The fastest way to decoded video frame to opengl texture?

In my project, use v4l2 nvdec to decoded video frame from mp4, then copy decoded data to opengl texture.
I do it by following step:
1 Deocded video frame(No blocking mode) to NvBuffer(With an fd of dma buffer), My decoder output_plane memory type is V4L2_MEMORY_USERPTR and capture_plane queue buffer 's memory type is V4L2_MEMORY_DMABUF
layout = NvBufferLayout_BlockLinear
payloadType = NvBufferPayload_SurfArray
nvbuf_tag = NvBufferTag_VIDEO_DEC

2 Use NvEGLImageFromFd to get eglImage from decoded buffer(fd)。cause decoded frame layout is array(NV12), i create 2 surface object to warp it .(two src surface object use in cuda)

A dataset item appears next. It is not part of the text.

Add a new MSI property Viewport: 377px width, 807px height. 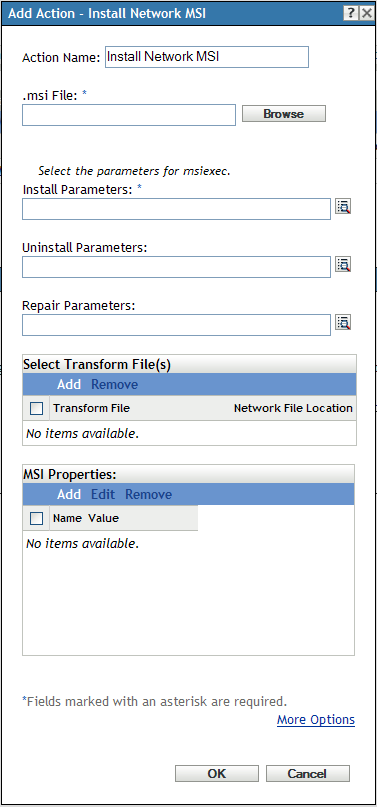point(69,495)
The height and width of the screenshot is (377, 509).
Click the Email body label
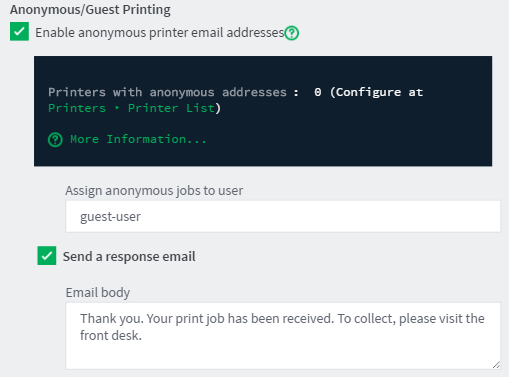[98, 292]
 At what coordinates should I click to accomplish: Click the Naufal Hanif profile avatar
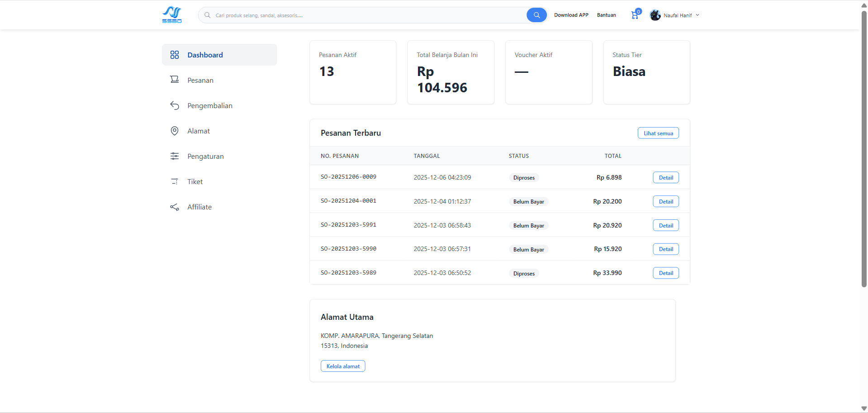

3 Regist dst ogl texture as a cuda resource, map it ,warp it as an surface object(one dst surface object in cuda).
4 perform color space convert by cuda.(read data from two src surface object , mul matrix , write rgba to dst surface obejct)
5 unregister unmap and destory surface obejct.

I found it is very slow to perform this convert by cuda.
If i don’t call cuda keneral func,the speed is fine.
If i just write data to dst surface obejct(ogl texture),without read from two src surface object(Nv12 fd),the speed slow down heavy.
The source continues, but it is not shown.